» Texte cité:

La semaine qui vient de s’écouler a (enfin) été un peu plus calme que les précédentes. Mais ne vous en faites pas, nous avons tout de même des choses à vous raconter…
THE TRUMP TRANSITION STORY
Cette semaine, le Sénat a confirmé les nominations de Jeff Sessions au poste d’Attorney General, de Betsy DeVos au poste de Secrétaire à l’Education et de Tom Price au poste de Secrétaire à la Santé.
- Jeff Sessions
Le vote en faveur de la nomination de Jeff Sessions au poste d’Attorney General (équivalent de notre Ministre de la Justice) a pu avoir lieu après… 30 heures de débat consécutives ! Les sénateurs démocrates ont été nombreux à prendre longuement la parole pour expliquer pourquoi ils ne pouvaient pas voter en faveur de Sessions. En résumé, ils l’accusent d’avoir défendu des positions plus ou moins racistes par le passé et estiment ne pas avoir la garantie qu’il effectuera son travail en assurant l’égale protection de tous les citoyens devant la loi. Les Républicains ont quant à eux défendu leur collègue et expliqué pourquoi ils voteraient en sa faveur. Ces 30 heures de débat ont aussi été marquées par la sanction imposée à Elizabeth Warren (voir ci-dessous).
- Betsy DeVos
Les Démocrates s’opposaient également farouchement à la nomination de Betsy DeVos au poste de Secrétaire à l’Education. Deux sénatrices républicaines y étaient également opposées. Autrement dit, 50 sénateurs ont voté pour DeVos et 50 ont voté contre. Comme le veut le règlement dans le cas d’une telle égalité, c’est le vice-président des Etats-Unis (qui est aussi président du Sénat), Mike Pence, qui a participé au vote et accordé la voix décisive en faveur de la confirmation de DeVos. Un moment historique puisque jamais le vice-président n’avait eu besoin d’intervenir ainsi lors d’un vote pour la nomination d’un membre du cabinet présidentiel !

» Données disponibles:
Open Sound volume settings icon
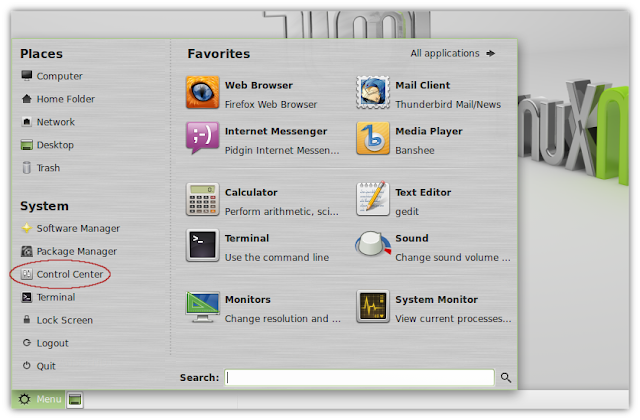 click(x=373, y=246)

» Tâches à réaliser:
a: Les affirmations (i), (ii) et (iii) sont-elles conformes à l'article sur les confirmations au Sénat ? Répondez par oui ou par non en citant les mots de l'article qui tranchent. (i) Le vote sur Jeff Sessions s'est tenu après 30 heures de débat. (ii) Toutes les sénatrices républicaines ont soutenu Betsy DeVos. (iii) Le vice-président avait déjà dû départager un vote de ce genre auparavant.
b: Poursuivez l'article sur les confirmations au Sénat après sa dernière phrase.
Les données ne sont pas nécessaires.

» Réponses par tâche:
a:
(i) Oui : « a pu avoir lieu après… 30 heures de débat consécutives ! »
(ii) Non : « Deux sénatrices républicaines y étaient également opposées. »
(iii) Non : « jamais le vice-président n’avait eu besoin d’intervenir ainsi lors d’un vote pour la nomination d’un membre du cabinet présidentiel ! »

b:
À peine nommée, Betsy DeVos a prouvé qu’elle était capable de faire preuve d’auto-dérision. Lors de son premier discours, elle a en effet déclaré:
For me personally, this confirmation process and the drama it engendered has been a bit of a bear. (Pour moi, ce processus de confirmation et le drame qu’il a engendré ont été un peu difficiles)
En anglais, a bear = un ours et l’adjectif bear = difficile. Joli jeu de mots. DeVos faisait évidemment référence à sa mention de l’utilité de détenir des armes dans certaines écoles pour se protéger en cas d’attaque de grizzly. Un commentaire qui avait suscité la controverse.
DeVos a également tenté de rassurer tout le monde.
Please know I’m a door-open type of person. (Sachez que je suis une personne ouverte à la discussion)
Elle n’a semble-t-il pas convaincu tout le monde puisque des manifestants ont bloqué l’entrée d’une école publique qu’elle devait visiter. Lorsqu’elle est arrivée sur place, ils lui ont barré la route. Elle a été contrainte de retourner à son véhicule sous les huées. Plus tard, elle a finalement réussi à rentrer dans l’école par une autre porte.
- Tom Price
Enfin, le Sénat a également voté en faveur de la nomination de Tom Price. Le nouveau Ministre de la Santé va pouvoir s’atteler à la fameuse réforme de l’Obamacare.
LA FEMME DE LA SEMAINE
Elizabeth Warren, sénatrice démocrate du Massachusetts, sanctionnée pour avoir enfreint la règle 19 (Rule XIX) du règlement du Sénat. Explications.
Nous sommes au Sénat, en plein cœur du débat autour de la confirmation controversée de Jeff Sessions au poste d’Attorney General. Elizabeth Warren prononce un discours dans lequel elle explique, comme bon nombre de ses collègues démocrates avant elle, pourquoi elle refuse de voter en faveur de Sessions. Pour appuyer son propos, elle lit d’abord une lettre rédigée par l’ex-sénateur Edward Kennedy en 1986. Il s’y opposait alors à la nomination de Sessions à un poste de juge fédéral* et le qualifiait notamment de « déshonneur pour le Département de la Justice ».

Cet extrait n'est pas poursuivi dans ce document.